» WRITTEN TASK 1: Translate into Spanish this sentence from the excerpt on subnormal subgroups: "It is possible to have a subnormal subgroup in a group that is not conjugate-permutable."
» WRITTEN TASK 2: Reproduce the excerpt on subnormal subgroups from "It is possible to have a subnormal" up to and including "conjugate-permutable for $n \geq 4$ .".

» EXCERPT TO READ:

start

Property-theoretic statement

The subgroup property of being a subnormal subgroup does not imply the subgroup property of being conjugate-permutable.

Verbal statement

It is possible to have a subnormal subgroup in a group that is not conjugate-permutable. In fact, it is possible to have a $k$ -subnormal subgroup that is not conjugate-permutable for any $k \geq 3$ .

Related facts

2-subnormal implies conjugate-permutable

Proof

Example of the dihedral group

Consider a dihedral group of order $2^{n}, n \geq 4$ . This is the semidirect product of a cyclic group of order $2^{n - 1}$ and a cyclic group of order two, where the latter acts on the former by the inverse map. Here, the cyclic subgroup of order two is a $(n - 1)$ -subnormal subgroup. We claim that this subgroup is not conjugate-permutable for $n \geq 4$ .

To see this, let us make the description of the dihedral group explicit:

$D_{2^{n}} : = ⟨ a, x ∣ a^{2^{n - 1}} = x^{2} = e, x a x^{- 1} = a^{- 1} ⟩$

We claim that the two-element subgroup ${x, e}$ is not conjugate-permutable. Indeed, observe that:

$a x a^{- 1} = x a^{- 2}$ .

So the subgroup ${x a^{- 2}, e}$ is a conjugate to the original subgroup. On the other hand, for these two subgroups to permute, we require that $x$ commutes with $a^{2}$ , which is not true since:

$x a^{2} x^{- 1} = a^{- 2} \neq a^{2}$

for $n \geq 4$ .

end

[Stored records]
start

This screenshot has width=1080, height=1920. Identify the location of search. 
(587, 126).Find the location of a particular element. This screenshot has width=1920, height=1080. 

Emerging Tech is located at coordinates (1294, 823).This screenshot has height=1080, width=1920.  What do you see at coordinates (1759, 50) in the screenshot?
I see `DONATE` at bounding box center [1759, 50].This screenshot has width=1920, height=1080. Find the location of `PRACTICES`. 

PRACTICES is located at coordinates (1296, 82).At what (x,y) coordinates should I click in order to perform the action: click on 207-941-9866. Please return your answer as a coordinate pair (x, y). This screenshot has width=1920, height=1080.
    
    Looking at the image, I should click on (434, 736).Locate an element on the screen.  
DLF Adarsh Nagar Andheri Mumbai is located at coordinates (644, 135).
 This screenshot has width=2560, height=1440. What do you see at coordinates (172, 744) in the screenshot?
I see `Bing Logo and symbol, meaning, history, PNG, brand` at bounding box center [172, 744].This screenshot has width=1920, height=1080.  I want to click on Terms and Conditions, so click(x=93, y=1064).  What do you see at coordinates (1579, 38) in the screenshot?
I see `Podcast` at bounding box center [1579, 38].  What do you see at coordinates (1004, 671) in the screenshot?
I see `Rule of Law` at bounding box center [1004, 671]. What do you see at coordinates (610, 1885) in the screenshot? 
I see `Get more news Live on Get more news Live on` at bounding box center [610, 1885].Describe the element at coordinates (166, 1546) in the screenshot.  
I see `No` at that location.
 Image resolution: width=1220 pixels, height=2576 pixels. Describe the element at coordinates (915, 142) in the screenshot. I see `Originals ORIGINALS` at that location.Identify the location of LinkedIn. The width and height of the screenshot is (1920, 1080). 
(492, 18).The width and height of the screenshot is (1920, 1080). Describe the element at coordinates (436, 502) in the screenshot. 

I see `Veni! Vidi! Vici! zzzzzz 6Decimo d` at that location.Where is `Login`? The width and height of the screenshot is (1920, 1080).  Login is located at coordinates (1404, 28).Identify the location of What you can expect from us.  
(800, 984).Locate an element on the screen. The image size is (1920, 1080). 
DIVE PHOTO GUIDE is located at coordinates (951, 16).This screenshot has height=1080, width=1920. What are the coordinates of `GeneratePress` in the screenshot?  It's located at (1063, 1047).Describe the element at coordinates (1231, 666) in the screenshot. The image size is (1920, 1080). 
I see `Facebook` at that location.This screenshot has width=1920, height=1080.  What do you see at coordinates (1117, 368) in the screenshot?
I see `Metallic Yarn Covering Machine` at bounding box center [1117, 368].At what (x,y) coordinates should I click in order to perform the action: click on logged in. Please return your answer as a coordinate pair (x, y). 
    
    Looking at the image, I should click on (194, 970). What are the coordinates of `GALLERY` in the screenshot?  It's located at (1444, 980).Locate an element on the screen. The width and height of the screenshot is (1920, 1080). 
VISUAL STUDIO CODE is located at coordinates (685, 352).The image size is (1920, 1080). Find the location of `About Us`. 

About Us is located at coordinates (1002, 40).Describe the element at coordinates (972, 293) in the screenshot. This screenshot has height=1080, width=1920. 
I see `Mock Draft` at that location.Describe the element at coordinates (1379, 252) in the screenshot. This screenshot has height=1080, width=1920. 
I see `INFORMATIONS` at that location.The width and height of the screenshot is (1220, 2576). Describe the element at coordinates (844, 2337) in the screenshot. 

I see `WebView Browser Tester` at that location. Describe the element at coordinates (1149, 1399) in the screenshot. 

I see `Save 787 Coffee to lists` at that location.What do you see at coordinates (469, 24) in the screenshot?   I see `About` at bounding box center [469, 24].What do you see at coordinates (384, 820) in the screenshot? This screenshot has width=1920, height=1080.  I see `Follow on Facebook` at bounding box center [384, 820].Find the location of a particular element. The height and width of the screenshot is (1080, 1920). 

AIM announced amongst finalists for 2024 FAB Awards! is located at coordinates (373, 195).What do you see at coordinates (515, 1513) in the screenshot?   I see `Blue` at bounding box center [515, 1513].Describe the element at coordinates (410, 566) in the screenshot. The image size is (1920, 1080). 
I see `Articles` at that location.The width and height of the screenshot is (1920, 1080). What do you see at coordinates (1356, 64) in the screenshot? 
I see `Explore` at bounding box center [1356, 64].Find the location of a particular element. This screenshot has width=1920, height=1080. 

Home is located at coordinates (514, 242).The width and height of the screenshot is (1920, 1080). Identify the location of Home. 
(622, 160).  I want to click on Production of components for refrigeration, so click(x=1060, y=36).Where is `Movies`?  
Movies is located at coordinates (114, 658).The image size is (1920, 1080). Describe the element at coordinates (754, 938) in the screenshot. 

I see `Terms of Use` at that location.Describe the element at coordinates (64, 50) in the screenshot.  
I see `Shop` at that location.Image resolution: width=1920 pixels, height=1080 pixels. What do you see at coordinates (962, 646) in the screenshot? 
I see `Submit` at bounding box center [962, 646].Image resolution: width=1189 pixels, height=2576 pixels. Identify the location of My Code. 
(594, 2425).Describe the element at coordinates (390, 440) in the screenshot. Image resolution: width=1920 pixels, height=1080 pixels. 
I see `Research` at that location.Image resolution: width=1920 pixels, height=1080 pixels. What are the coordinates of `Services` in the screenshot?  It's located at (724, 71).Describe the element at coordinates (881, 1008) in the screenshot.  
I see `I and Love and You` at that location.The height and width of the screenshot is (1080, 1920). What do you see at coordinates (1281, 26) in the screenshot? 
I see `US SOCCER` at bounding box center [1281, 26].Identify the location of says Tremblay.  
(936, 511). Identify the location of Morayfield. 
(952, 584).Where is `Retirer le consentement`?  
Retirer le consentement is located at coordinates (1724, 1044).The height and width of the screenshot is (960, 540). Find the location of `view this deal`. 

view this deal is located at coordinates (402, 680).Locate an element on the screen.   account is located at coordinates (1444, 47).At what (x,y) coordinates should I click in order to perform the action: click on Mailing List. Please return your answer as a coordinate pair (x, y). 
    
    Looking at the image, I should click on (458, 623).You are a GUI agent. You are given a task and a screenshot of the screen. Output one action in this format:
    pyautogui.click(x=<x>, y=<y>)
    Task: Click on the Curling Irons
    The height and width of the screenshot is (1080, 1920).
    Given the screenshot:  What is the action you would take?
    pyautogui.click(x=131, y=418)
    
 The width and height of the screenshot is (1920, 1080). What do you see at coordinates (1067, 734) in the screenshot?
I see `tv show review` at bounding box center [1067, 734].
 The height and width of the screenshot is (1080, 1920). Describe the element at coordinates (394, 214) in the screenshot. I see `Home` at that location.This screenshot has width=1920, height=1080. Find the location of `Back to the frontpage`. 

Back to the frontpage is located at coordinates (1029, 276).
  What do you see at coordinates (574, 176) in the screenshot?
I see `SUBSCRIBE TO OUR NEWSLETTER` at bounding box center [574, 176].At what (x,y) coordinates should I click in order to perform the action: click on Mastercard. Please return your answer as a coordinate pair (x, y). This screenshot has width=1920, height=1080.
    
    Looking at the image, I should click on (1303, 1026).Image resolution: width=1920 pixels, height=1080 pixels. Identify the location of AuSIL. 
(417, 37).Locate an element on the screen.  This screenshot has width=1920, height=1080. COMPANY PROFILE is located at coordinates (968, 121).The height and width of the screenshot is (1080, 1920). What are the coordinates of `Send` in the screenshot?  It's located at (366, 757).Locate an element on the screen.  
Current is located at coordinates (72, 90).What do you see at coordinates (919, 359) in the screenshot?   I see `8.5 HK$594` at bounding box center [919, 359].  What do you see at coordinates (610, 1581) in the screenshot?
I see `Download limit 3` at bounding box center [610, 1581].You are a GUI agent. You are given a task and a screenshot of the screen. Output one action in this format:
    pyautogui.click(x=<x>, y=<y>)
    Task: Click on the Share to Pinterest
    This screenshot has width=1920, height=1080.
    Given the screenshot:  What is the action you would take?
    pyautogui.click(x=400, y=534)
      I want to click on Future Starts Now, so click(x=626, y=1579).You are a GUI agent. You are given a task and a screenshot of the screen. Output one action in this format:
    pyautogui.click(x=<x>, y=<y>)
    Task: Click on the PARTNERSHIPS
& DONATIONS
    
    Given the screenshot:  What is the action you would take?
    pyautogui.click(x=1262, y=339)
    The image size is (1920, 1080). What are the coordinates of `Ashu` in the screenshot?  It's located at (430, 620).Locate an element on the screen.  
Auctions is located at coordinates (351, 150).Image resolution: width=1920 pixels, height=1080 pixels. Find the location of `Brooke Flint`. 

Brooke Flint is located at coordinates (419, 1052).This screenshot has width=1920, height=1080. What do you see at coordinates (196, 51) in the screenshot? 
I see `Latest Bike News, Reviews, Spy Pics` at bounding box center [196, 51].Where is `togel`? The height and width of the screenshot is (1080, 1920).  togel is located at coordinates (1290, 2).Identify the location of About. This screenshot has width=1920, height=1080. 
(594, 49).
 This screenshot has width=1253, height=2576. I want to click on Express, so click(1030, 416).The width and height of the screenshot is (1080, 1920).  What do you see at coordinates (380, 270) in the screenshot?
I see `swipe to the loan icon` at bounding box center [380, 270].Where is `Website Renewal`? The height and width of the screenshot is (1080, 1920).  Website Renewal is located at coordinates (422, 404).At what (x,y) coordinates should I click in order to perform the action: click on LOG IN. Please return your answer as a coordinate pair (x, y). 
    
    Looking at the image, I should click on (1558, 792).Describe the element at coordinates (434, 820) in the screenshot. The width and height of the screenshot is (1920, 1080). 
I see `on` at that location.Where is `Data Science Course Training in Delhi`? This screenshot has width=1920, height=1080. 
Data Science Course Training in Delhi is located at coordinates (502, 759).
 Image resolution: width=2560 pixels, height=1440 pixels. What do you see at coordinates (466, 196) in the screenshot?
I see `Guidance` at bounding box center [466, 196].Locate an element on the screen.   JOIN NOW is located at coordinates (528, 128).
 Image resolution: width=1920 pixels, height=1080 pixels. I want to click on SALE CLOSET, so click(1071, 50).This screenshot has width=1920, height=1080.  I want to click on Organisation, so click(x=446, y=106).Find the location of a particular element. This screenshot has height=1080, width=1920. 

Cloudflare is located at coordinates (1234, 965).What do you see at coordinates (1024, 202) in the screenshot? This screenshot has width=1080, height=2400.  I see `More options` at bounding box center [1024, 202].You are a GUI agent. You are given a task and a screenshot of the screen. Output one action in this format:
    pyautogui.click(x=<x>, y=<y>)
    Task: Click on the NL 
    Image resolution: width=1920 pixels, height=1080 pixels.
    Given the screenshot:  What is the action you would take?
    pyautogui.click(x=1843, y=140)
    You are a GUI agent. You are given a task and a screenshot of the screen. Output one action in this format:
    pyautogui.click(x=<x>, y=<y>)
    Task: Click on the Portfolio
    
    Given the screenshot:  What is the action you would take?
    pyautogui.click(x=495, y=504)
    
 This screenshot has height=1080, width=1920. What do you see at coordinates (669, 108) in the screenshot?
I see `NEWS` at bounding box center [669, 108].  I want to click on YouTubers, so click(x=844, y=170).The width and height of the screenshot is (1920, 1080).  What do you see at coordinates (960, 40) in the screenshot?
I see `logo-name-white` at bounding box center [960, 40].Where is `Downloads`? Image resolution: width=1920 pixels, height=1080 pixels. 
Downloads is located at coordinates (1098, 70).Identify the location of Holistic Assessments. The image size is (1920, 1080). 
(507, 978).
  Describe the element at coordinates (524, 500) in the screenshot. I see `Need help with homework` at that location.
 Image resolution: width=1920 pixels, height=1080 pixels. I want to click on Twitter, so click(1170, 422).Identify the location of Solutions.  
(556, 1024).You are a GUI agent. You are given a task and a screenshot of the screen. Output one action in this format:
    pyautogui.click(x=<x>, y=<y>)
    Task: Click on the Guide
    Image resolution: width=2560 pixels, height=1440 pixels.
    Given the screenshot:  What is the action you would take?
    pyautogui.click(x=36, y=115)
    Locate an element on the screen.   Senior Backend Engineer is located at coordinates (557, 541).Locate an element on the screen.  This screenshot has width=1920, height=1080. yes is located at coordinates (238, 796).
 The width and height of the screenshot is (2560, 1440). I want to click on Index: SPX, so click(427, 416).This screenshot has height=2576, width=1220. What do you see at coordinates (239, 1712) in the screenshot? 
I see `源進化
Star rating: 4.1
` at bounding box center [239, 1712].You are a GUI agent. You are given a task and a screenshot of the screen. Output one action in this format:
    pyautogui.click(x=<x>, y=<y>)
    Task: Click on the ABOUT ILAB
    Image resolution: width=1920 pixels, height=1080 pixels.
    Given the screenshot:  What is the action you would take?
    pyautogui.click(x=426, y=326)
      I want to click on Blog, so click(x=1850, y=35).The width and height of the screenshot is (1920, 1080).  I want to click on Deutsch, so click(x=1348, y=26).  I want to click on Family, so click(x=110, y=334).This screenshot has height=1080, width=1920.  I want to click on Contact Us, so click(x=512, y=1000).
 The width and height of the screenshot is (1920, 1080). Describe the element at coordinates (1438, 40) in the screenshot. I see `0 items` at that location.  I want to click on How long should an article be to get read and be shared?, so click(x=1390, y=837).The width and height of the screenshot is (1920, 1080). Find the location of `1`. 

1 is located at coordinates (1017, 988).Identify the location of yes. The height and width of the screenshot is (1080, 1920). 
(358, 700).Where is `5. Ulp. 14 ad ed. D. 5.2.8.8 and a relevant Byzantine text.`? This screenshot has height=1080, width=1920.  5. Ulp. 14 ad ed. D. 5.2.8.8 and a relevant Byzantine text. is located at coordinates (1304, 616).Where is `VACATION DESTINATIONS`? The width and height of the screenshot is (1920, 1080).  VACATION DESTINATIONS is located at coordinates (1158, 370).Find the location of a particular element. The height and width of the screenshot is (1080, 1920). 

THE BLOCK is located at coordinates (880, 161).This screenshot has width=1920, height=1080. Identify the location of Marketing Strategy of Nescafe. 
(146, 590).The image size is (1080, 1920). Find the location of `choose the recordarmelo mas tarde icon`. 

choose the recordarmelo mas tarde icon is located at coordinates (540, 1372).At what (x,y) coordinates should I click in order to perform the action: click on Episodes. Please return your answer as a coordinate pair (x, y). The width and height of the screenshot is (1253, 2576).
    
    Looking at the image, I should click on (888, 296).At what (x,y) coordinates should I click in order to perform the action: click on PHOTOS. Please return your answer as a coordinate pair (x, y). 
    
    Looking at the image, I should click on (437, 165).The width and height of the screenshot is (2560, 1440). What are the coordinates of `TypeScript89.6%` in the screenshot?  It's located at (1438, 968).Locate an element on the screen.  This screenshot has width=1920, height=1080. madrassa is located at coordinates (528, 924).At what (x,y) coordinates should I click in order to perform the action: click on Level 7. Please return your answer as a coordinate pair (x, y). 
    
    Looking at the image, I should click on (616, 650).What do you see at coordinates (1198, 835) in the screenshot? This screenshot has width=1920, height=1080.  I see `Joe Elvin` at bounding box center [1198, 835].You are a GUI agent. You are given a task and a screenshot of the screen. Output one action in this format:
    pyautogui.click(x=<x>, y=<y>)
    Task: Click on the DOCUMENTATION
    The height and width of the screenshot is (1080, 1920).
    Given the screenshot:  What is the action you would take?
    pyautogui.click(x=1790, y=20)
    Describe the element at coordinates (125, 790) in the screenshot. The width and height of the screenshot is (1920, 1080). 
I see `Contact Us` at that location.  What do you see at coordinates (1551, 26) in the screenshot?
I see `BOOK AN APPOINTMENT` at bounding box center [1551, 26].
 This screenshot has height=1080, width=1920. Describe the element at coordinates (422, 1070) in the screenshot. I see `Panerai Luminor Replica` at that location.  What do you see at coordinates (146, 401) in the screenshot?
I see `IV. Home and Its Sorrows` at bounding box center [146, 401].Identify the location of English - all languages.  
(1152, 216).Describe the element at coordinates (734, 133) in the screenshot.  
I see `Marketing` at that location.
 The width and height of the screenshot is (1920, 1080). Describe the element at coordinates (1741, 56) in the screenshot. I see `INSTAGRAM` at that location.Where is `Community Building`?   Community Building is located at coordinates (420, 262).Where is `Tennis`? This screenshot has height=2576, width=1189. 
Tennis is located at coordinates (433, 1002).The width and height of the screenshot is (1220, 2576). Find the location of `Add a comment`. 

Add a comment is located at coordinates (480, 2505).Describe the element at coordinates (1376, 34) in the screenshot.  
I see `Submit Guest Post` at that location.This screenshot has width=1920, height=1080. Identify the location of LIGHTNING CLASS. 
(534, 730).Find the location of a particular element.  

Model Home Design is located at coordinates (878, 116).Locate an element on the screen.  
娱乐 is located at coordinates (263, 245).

end

» FULL ANSWER 1: Es posible tener un subgrupo subnormal en un grupo que no sea conjugado-permutable.

» FULL ANSWER 2:
It is possible to have a subnormal subgroup in a group that is not conjugate-permutable. In fact, it is possible to have a $k$ -subnormal subgroup that is not conjugate-permutable for any $k \geq 3$ .

Related facts

2-subnormal implies conjugate-permutable

Proof

Example of the dihedral group

Consider a dihedral group of order $2^{n}, n \geq 4$ . This is the semidirect product of a cyclic group of order $2^{n - 1}$ and a cyclic group of order two, where the latter acts on the former by the inverse map. Here, the cyclic subgroup of order two is a $(n - 1)$ -subnormal subgroup. We claim that this subgroup is not conjugate-permutable for $n \geq 4$ .